Bitcoin Sinks to Five-Month Low Following Zuckerberg Testimony
Bitcoin has dropped to a five-month low of $7,435 USD following Facebook CEO Mark Zuckerberg’s testimony before Congress in defense of the planned stablecoin Libra.
The world’s largest cryptocurrency fell as much as 9% to its lowest levels since June, as Zuckerberg was grilled by congressional representatives before a sitting of the House Financial Services Committee. Bitcoin has been caught in a range of $8,500 to $7,850 since the end of September; however, analysts were expecting a bullish end to today’s decline as technical charts showed signs of seller exhaustion. This did not come to fruition, however, as a large, long squeeze led to long holders loosening their position.
Today’s drop in value for Bitcoin comes at a time when regulatory scrutiny drags down crypto values across the board. Jeff Dorman, Chief Investment Officer at Arca, described the sell-off as “a continuation of the themes that have been plaguing crypto for the past few months — increased regulatory scrutiny.” He added that the losses were further compounded by “a lack of positive catalysts” along with low trading volumes.

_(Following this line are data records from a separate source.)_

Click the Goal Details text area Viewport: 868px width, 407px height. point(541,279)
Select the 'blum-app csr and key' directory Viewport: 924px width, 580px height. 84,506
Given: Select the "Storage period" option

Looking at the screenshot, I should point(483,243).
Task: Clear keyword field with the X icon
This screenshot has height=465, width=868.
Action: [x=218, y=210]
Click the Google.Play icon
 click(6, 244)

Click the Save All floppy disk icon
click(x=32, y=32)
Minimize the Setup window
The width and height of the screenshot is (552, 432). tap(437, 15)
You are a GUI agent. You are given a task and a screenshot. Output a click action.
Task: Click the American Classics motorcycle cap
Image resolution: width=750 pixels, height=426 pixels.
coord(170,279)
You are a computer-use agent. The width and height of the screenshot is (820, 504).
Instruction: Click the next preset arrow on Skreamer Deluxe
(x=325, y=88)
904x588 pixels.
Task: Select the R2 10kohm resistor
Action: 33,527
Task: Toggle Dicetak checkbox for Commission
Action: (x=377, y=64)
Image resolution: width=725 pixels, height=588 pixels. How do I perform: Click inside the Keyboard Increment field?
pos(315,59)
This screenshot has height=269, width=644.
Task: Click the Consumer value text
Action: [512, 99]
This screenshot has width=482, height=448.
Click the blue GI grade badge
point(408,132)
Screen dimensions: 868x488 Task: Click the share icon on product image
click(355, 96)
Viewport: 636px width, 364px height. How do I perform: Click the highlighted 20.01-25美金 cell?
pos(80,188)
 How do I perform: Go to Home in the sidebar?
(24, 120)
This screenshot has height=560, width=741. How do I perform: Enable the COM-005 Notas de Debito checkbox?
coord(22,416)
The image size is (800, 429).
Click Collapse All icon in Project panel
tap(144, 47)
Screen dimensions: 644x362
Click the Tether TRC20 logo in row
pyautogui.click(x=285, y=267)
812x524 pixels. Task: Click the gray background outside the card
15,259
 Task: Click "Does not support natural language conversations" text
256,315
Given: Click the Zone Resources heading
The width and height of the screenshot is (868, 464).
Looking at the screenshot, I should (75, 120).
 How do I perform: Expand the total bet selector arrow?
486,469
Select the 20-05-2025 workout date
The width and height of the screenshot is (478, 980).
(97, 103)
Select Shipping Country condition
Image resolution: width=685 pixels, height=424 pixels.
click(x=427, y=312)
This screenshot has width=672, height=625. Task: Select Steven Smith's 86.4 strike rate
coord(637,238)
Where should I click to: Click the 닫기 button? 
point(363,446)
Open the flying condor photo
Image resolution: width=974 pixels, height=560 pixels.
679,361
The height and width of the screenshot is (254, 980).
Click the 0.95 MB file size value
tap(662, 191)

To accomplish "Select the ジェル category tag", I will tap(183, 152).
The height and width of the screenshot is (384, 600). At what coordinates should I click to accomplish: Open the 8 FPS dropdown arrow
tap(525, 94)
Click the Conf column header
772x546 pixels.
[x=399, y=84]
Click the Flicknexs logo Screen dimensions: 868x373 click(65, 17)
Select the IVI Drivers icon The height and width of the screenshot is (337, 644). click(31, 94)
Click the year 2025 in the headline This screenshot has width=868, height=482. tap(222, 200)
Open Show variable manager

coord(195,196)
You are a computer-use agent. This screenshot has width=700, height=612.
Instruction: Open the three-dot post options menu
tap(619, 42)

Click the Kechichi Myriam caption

However, Zuckerberg’s appearance in Congress may not be the only factor hurting Bitcoin today. Brian Kelly, CEO of BCKM, believes that hedge funds were buying up BTC as a hedge to Brexit, which was due to take place on October 31, but it now appears that a delay until the new year is the likely outcome. As a result, those funds are now offloading BTC, which is having negative price implications, according to Kelly.
Facebook’s move into cryptocurrencies has put digital coins in the spotlight of regulators across the globe. Former Latvian Prime Minister and incumbent Vice President of the European Commission Valdis Dombrovskis said the EU must take a common approach to regulate cryptocurrencies, an approach that will have Libra and Bitcoin at its forefront. He said that it is vital that these regulations address issues such as unfair competition, security, and threats to the economic stability and sovereignty of the EU’s member states.